Plants and Animals

Next Generation

Resources by Investigation

Resources by Investigation
Investigation 1: Grass and Grain Seeds
Students engage with the phenomeon of plant growth from seeds. They plant miniature lawns with ryegrass and alfalfa. They mow the lawns and observe the phenomenon of how grass and alfalfa respond to cutting. They plant individual wheat seeds in clear straws and observe early growth of plants, as well as variation in the growth of the same kind of seed. They conduct a schoolyard plant hunt and continue to look for variation. They use media to look at variation in kinds of animals and individuals of the same kind.
Investigation 1, Part 3: Wheat
Students plant seeds of an important grain: wheat. The wheat is carefully positioned in transparent straws with pieces of paper towel to provide support and water to the seeds. Students observe what happens to the plants and record changes by drawing pictures and making bar graphs.
Investigation 1, Part 4: Variation in Plants and Animals
Students explore the diversity of plants living in an area of the schoolyard. They work in pairs to collect leaf samples from a variety of plants. The class sorts the collected leaves by kind to come up with the number of different plants sampled. They look for differences between types of plants and variation in leaves of one kind of plant. They use media to look at variation in animals.
Investigation 2: Stems
Students observe and describe the phenomenon of making new plants from stems of houseplants. They put sections of stems into water and look for evidence that a new plant is forming.
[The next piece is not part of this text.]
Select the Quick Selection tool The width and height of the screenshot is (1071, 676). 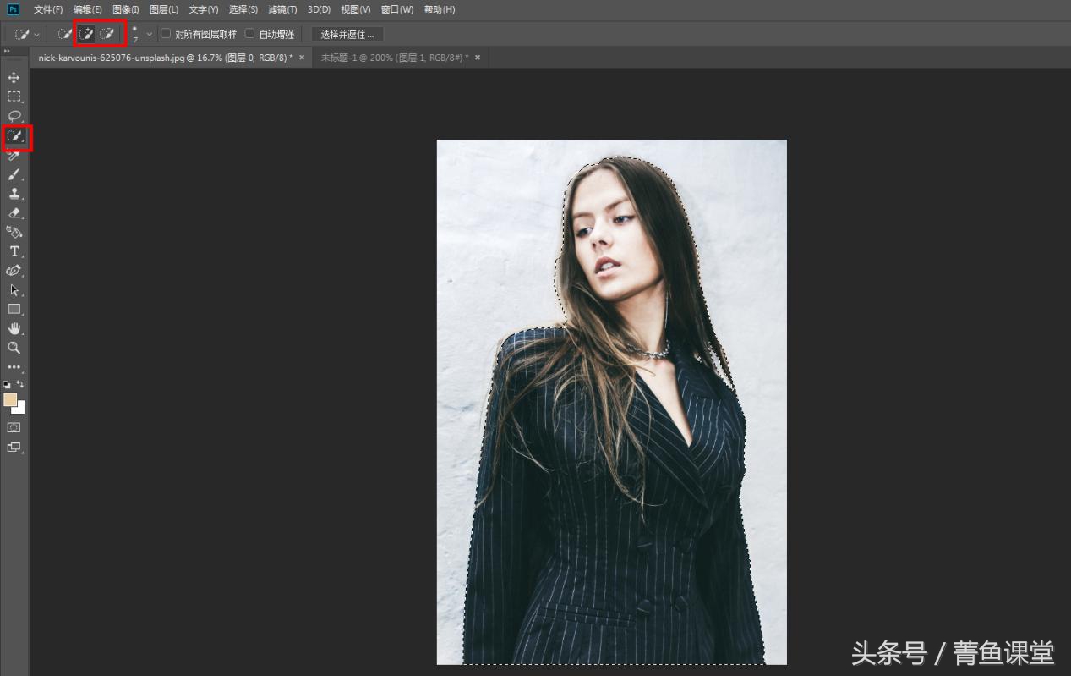[14, 135]
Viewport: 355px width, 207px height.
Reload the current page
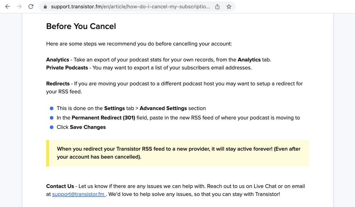point(31,7)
Stem pieces that develop roots are planted to make new plants. Students plant pieces of potatoes (modified stems) and observe them grow.
Investigation 2, Part 1: Rooting Stem Cuttings
Students try to make new plants from the stems of mature plants. Each student works with a part of a plant—a stem, a leaf, or a stem and leaf. They put the parts into water and observe them over time. Students draw and describe in words what they observe.
Investigation 2, Part 2: Spuds
Students cut white potatoes (modified stems) into pieces and plant them in soil. After 2–3 weeks, students observe the results and discuss the role of potato eyes in producing new plants.
Investigation 2, Part 3: New Plants from Cuttings
Students select the cuttings that show promise for developing into new plants and plant them in soil.
Investigation 3: Terrariums
Students set up terrariums using seeds and plants from Investigations 1 and 2. They add local animals such as snails and isopods and provide for the needs of the plants and animals. Students learn about other animals and plants through readings and multimedia and compare and sort structures and functions. Through an outdoor simulation, students learn about variations in how squirrels store food for winter survival. Students read about how engineers learn from nature to solve human problems.
Investigation 3, Part 1: Setting Up Terrariums
Students build a terrarium with soil and the seeds and plant cuttings from Investigations 1 and 2. They construct a map showing the location of the seeds and plants. Students review what plants need to live, and read about what animals need.
Investigation 3, Part 2: Animals in the Terrarium
Students care for the terrarium and record changes they observe over time. They add food, water, shelter, and small animals such as isopods and snails collected from the schoolyard. Students review the concept of habitat, and read about different habitats around the world.
Investigation 3, Part 3: Habitat Match
Students match plant and animal cards to various habitats. They learn that plants and animals have structures (including sensory structures) and behaviors that help them live in their habitat. They review the needs of living things and see how habitats provide for these needs. Students view a video that shows the differences between desert and rain forest habitats.
Investigation 3, Part 4: Squirrel Behavior
Students engage in a simulation activity to investigate the food-storage strategies of two kinds of animals—red squirrels and gray squirrels. Students read about how scientists and engineers study animal behavior and structures and apply what they learn to solve human problems (moving in water; climbing trees and poles; keeping warm in cold water or air). Students apply their own ideas.
Investigation 4: Growth and Change
Students plant bulbs in moist cotton and observe and describe the phenomenon of young plant development. They plant parts of roots—carrots and radishes—to discover which parts will develop into new plants and compare young to parent plants. Students adopt a schoolyard plant and compare it to other plants. They use media to learn about how behaviors of animals help their young to survive. Students describe the phenomenon of how young organisms resemble their parents.
Investigation 4, Part 1: Planting Bulbs
Students observe garlic or onion bulbs and plant them in a cup with a bit of cotton to hold them in place. They observe the emergence of the roots and the shoot.
Investigation 4, Part 2: Planting Roots
Students investigate plants with edible roots—carrots and radishes. After observing the parts—leaves, stems, and roots—students cut the plants into three or four parts and plant them in vermiculite to see if they will produce new plants. After observing the changes for 2–3 weeks, students draw conclusions about the likelihood of producing new plants from parts that are usually found underground.
Investigation 4, Part 3: Plant and Animal Growth
Students adopt schoolyard plants to observe throughout the school year. They document their observations in their notebook and discuss the living and nonliving things in the plants’ habitat. Students read and observe media about animals and their young. They discuss the patterns of behavior of parents and young that help the young to survive.